950 000 hectares emblavés
La Tunisie a alloué près de 950 000 hectares à la culture des céréales pour la saison agricole 2024/2025, avec la mise à disposition de 120 000 tonnes d’ammonitrate destinées aux grandes cultures. Cette initiative s’inscrit dans le cadre des efforts pour soutenir les agriculteurs et améliorer les rendements agricoles.
L’Office de l’Élevage et des Pâturages (OEP affirme que les récentes précipitations devraient accroître la demande en ammonitrate. Pour répondre à cette situation, des stocks suffisants sont déjà disponibles dans les réservoirs de Goubellat et au sein des unités du Groupe Chimique Tunisien (GCT).

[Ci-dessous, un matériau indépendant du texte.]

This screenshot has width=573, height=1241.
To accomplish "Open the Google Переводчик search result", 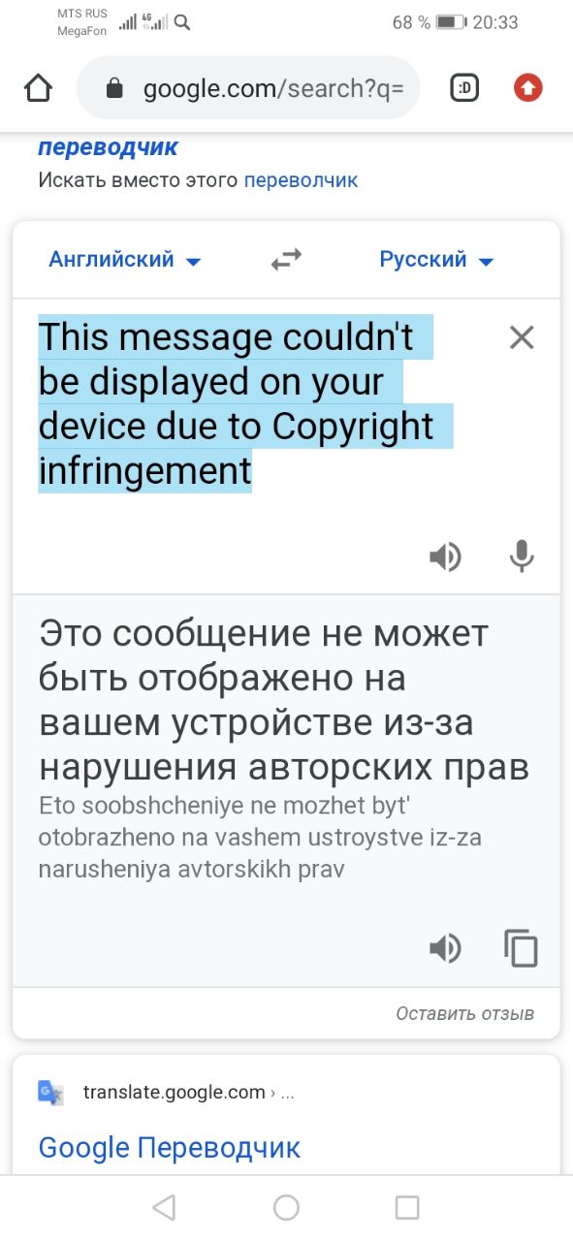I will 170,1148.
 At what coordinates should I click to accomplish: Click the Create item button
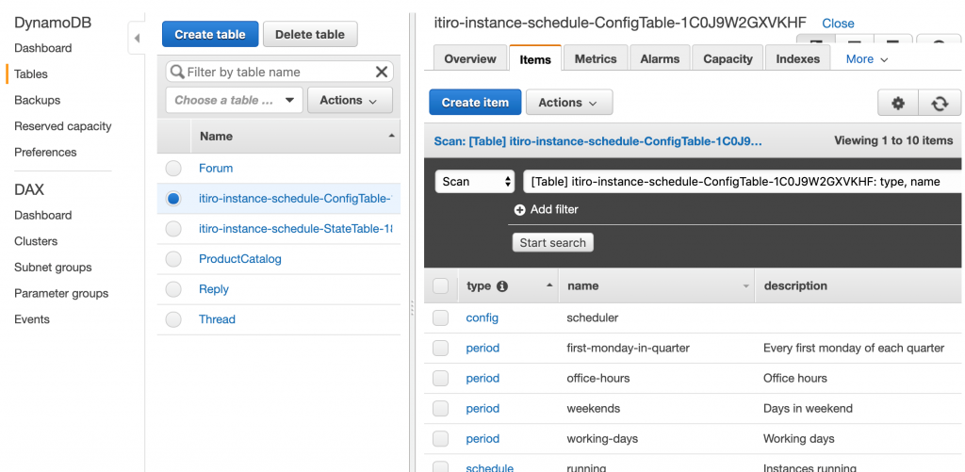pyautogui.click(x=475, y=103)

Cependant, la disponibilité des engrais reste tributaire des chaînes de transport, un point sur lequel le ministère de l’Agriculture dit veiller scrupuleusement.

Près de 80 % des superficies prévues pour la campagne agricole ont été emblavées, marquant une avancée significative dans la réalisation des objectifs fixés pour la saison. Les autorités compétentes ont rassuré les agriculteurs sur la disponibilité des engrais, affirmant que des dispositions sont prises pour faire face à tout imprévu.
Les précipitations récentes, notamment dans les régions du Nord, jouent un rôle crucial pour le succès des grandes cultures.  Ces pluies sont d’autant plus importantes qu’elles nourrissent les nappes phréatiques et auront des retombées positives sur l’ensemble des filières agricoles et forestières, ainsi que sur les ressources hydriques.
Les  pluies de  mars 2025 devraient renforcer encore davantage cette dynamique, offrant des perspectives optimistes pour la saison agricole en cours.